One of the things that makes me confidently say that Melissa Albert is a good writer is that she has taken a sub-genre that has been popular- fairy tale retellings, of a sort- and which has been done quite well (especially relevant would be Story incursions such as those in Seanan McGuire's Indexing series) and still has managed to make her own mark. This is no small feat in the crowded arena of fairy tale-based stories. Much in the way that Seanan McGuire or (her alternate writer persona) Mira Grant have created their own fairy tale or nursery rhymes and woven them like fine-spun steel into a broader story (hence, stories within a story) Albert gives us her own dark Tales of the Hinterland with story titles and two detailed retellings, as recalled by Alice's friend Ellery Finch. But here's the problem with the execution of that idea. Occasionally, we see some characters who are noted to be from the Hinterland stories but they are often thin to the point of being two dimensional, and are all good or all bad or trying very hard to be edgy. (As Alex says, this whole book tries to be edgy.) And this is what I mean about patiently building out a fuller novel. I never felt the majority of the fairy tale characters were real characters, and precisely because of that fact, some of the twists of the novel became less real and therefore far more easily anticipated by the reader.

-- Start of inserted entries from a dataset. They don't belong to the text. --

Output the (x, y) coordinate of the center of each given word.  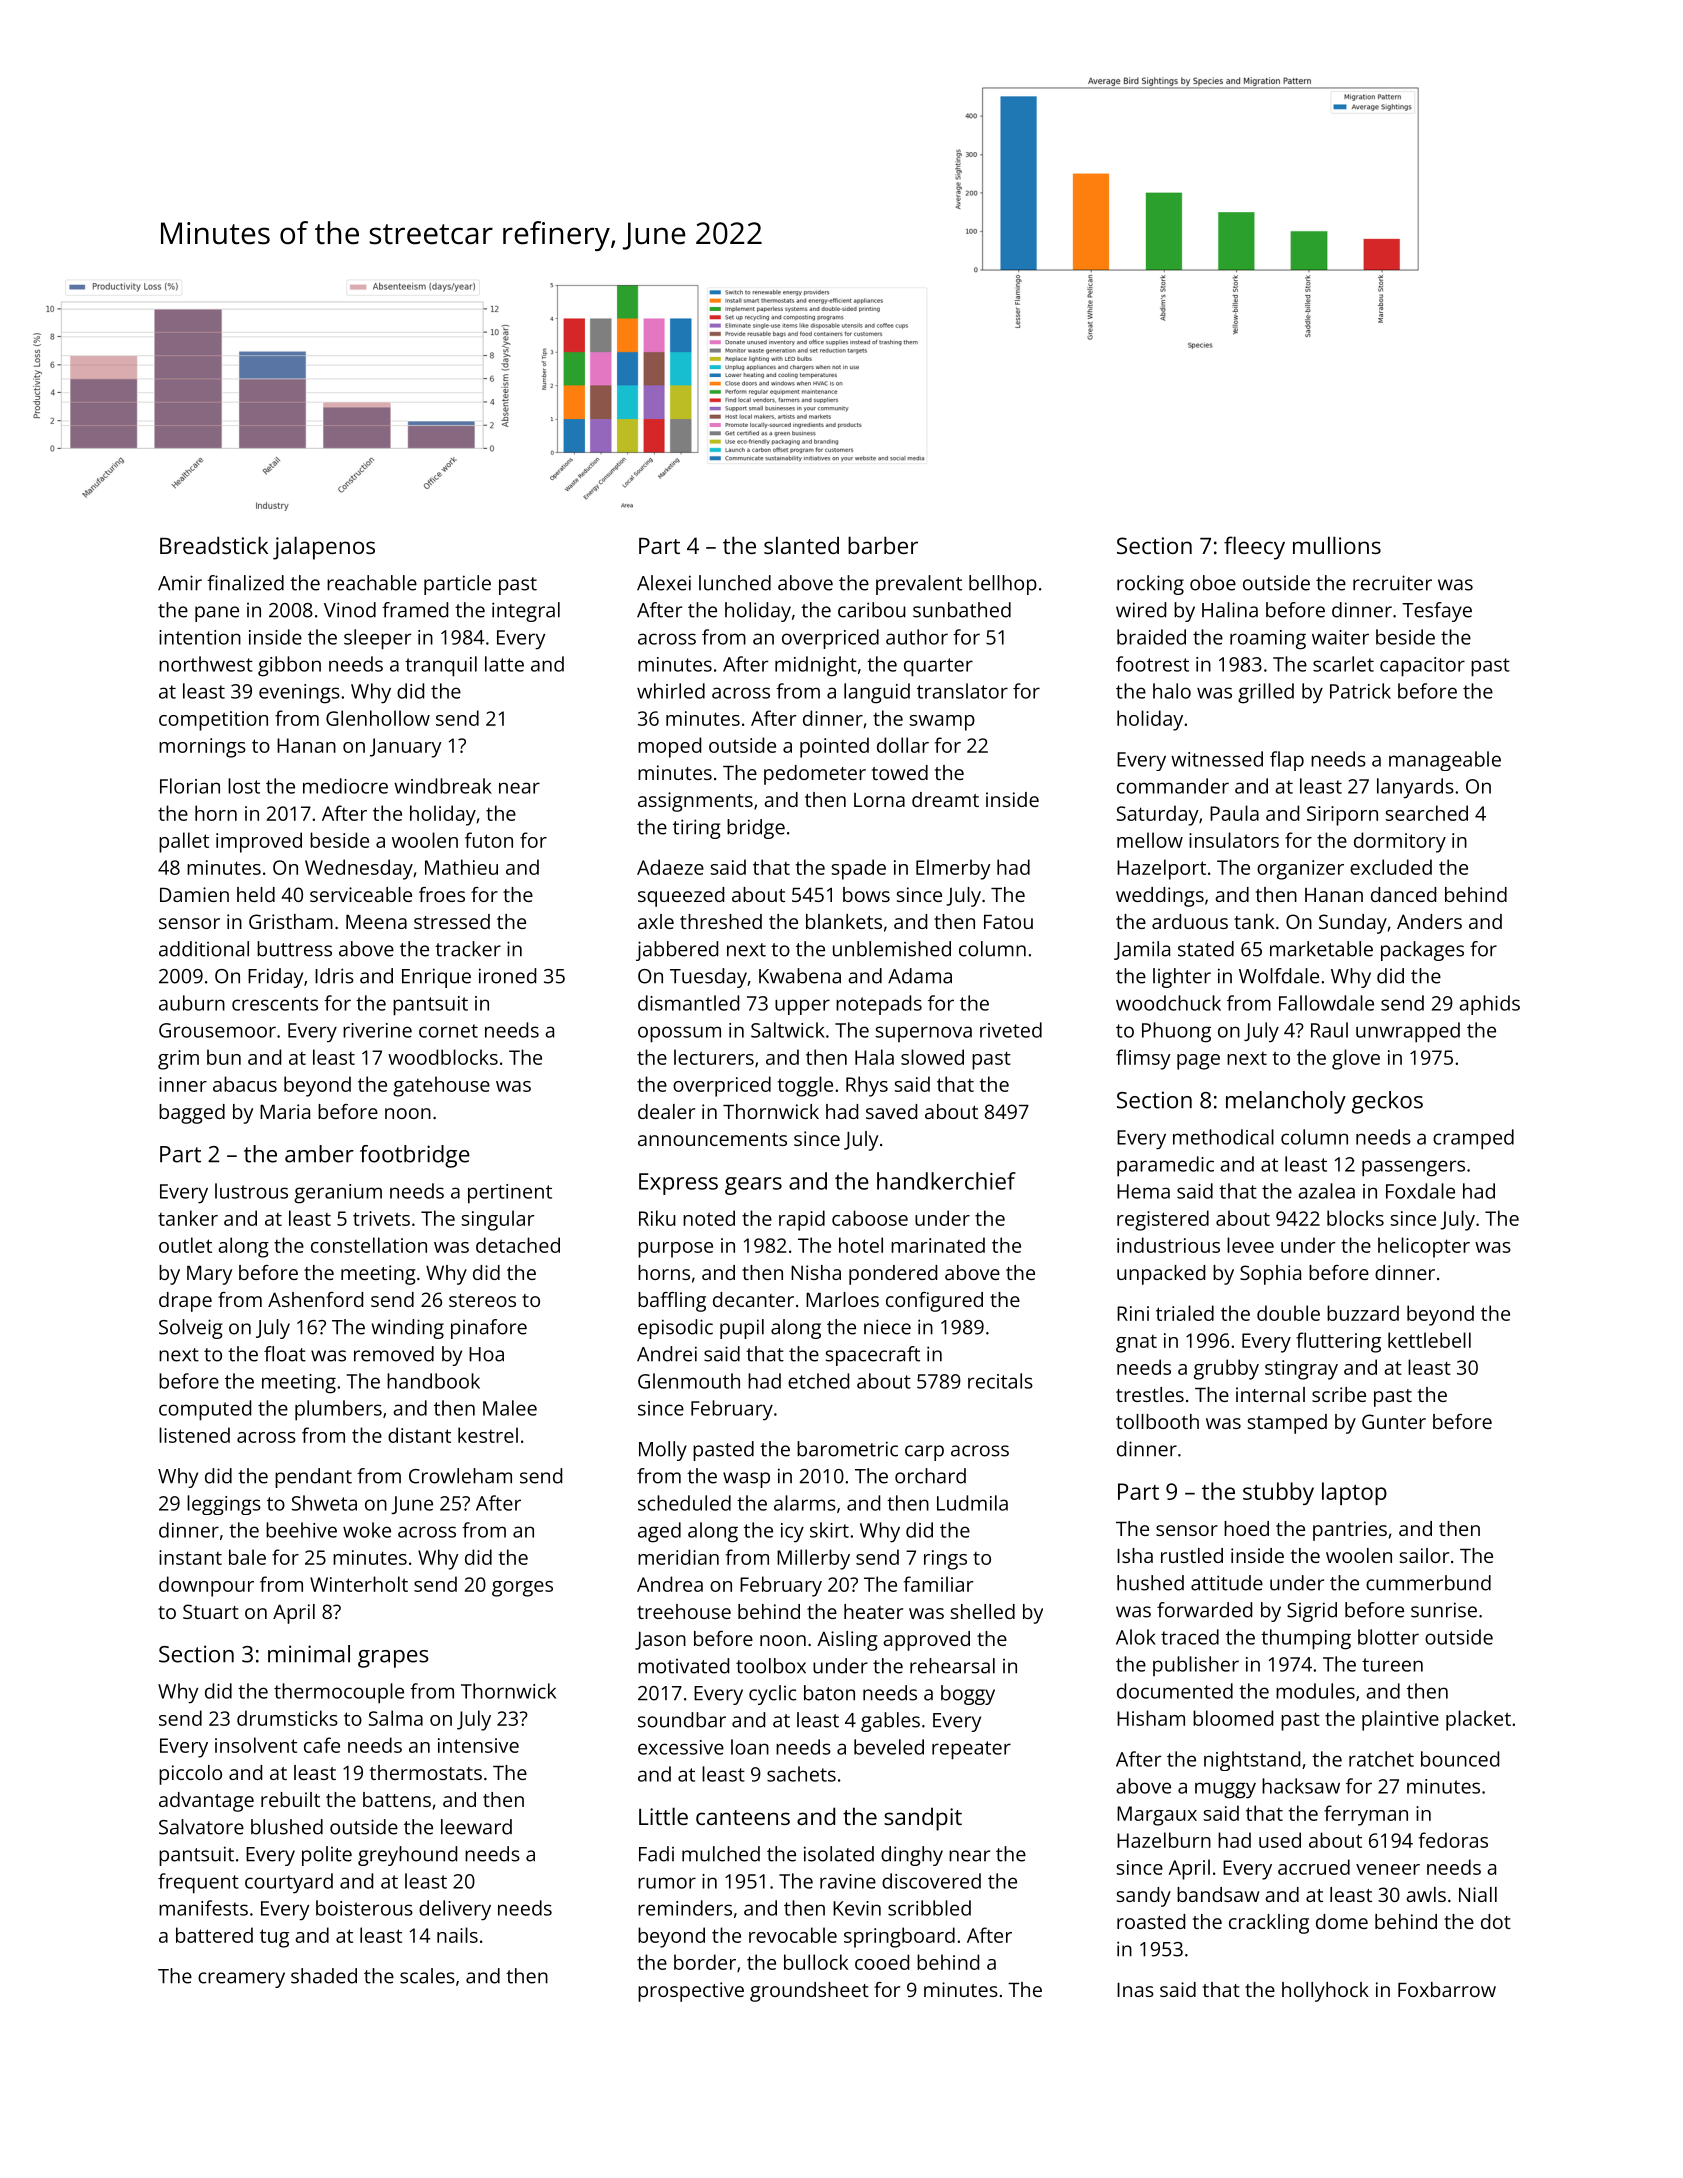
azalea (1326, 1191)
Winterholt (359, 1584)
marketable (1321, 949)
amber (319, 1154)
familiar (939, 1584)
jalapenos (324, 548)
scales (427, 1976)
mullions (1337, 545)
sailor (1424, 1555)
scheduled (684, 1503)
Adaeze (670, 867)
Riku (657, 1218)
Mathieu (461, 867)
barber (883, 545)
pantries (1350, 1531)
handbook (433, 1381)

In reading this book, I wanted to understand why and how Twice-Killed Katherine was killed twice and where her bird came from. I wanted more especially from the Alice-Three-Times storyline, for obvious reasons. We briefly meet but know nothing about Hansa. Who and where is Ilsa? And I wanted much, much more from the Story Spinner, her relationship with Althea Prosperpine, and how the interweaving of their stories created this story. I felt keenly that the Tales of the Hinterland that are the complete underpinning of The Hazel Wood were not yet written, or at the very least, they had not been written and polished into a fine and hallowed anthology of dark fairy tales that would inform every corner of this book.
Alice, as the central character, was well-written for the purpose of the story. That her harsh coldness had a reason came as no surprise to any reader of Andersen's tales. Her relationship with Ella, her mother, and Audrey, her half-sister, were nicely drawn and written. The complete lack of discussion of who Alice's real father was an early tip-off to me that something was "wrong" in Alice's situation. I was bothered by the character development of Ellery Finch, who felt in some ways like a token, albeit conveniently wealthy, person of color. I even felt as if some scenes may have had to be rewritten in recognition of what the writer and editor got themselves into there. At times, much as I liked Finch, I felt there was a vein of inauthenticity about the character. It felt like there were awkward moments when his POC status was highlighted, instead of building out the character throughout the story. I wanted more from and about him. I wanted more realistic diversity in their NYC circle and in the Hinterland itself. Finch's relative abandonment by his neglectful and disinterested parents, which mirrored a series of abandonments of parental care that we see in The Hinterland was interesting and yet remained unexplored as one of the connection points between the two lead characters.